▶ [Records for the task]:
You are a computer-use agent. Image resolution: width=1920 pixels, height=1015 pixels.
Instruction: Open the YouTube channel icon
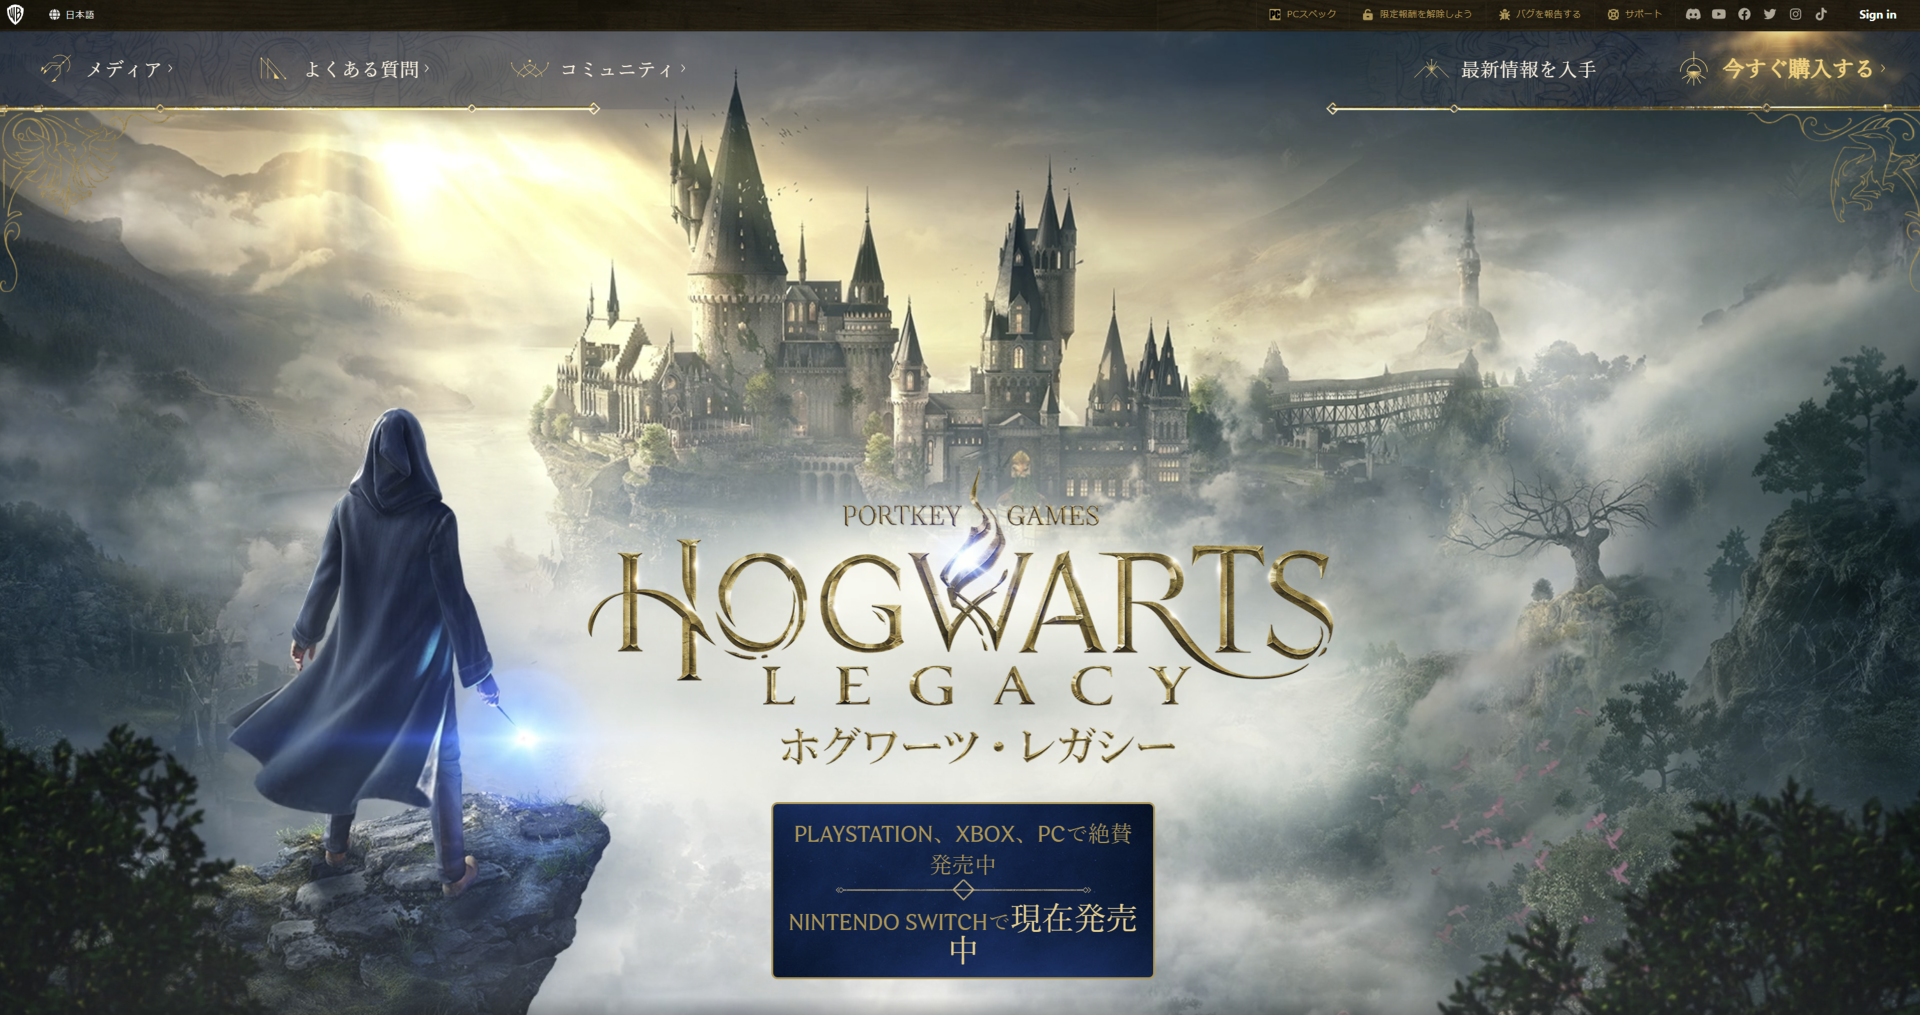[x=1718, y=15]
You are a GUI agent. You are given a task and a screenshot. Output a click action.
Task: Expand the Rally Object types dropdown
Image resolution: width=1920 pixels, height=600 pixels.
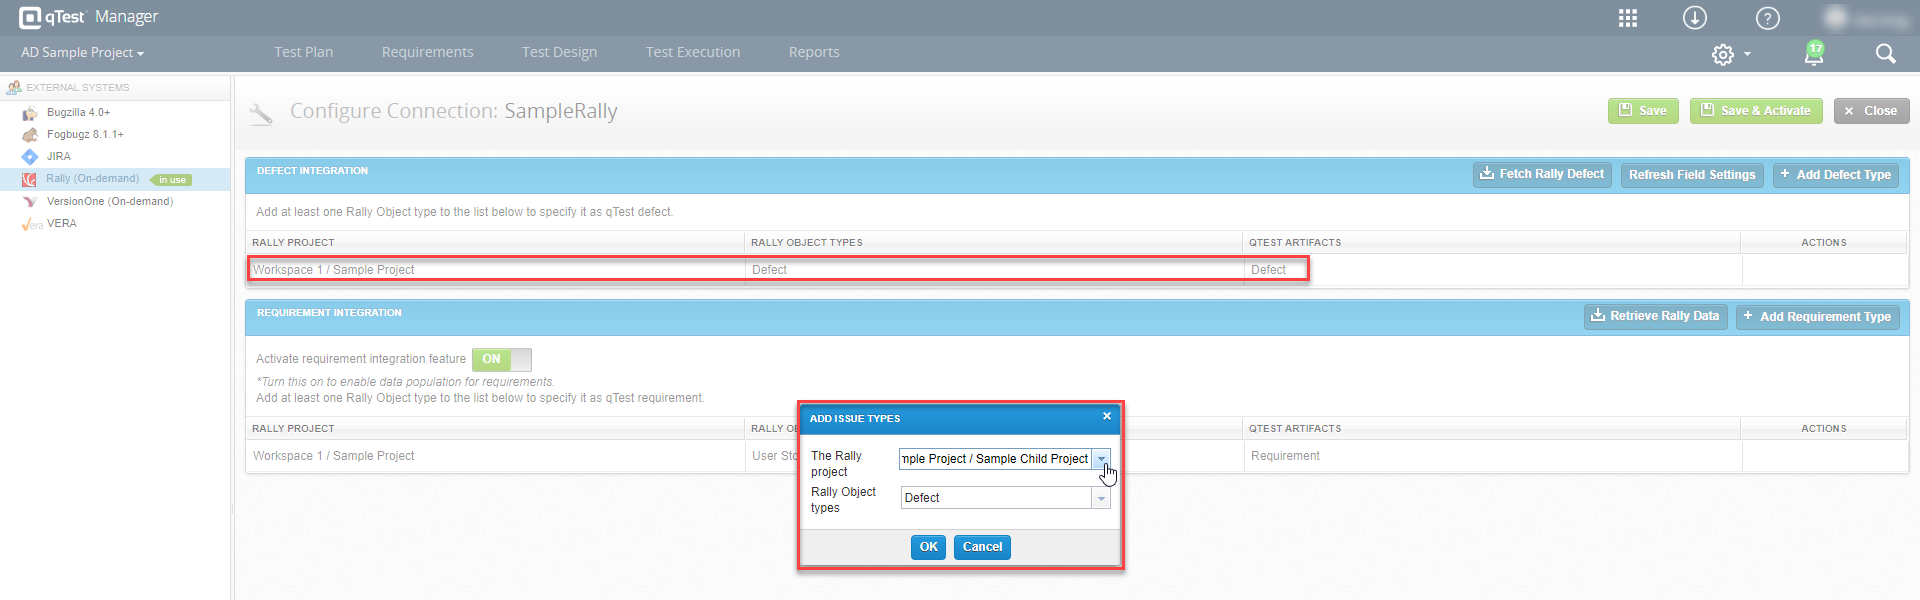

▶ [What the exercise asks]: Transcribe all the material exactly; skip every image.

▶ [Solution to the problem]:
You are a computer-use agent. Image resolution: width=1920 pixels, height=1015 pixels.
Instruction: Open the YouTube channel icon
[x=1718, y=15]
You are a GUI agent. You are given a task and a screenshot. Output a click action.
Task: Expand the Rally Object types dropdown
Image resolution: width=1920 pixels, height=600 pixels.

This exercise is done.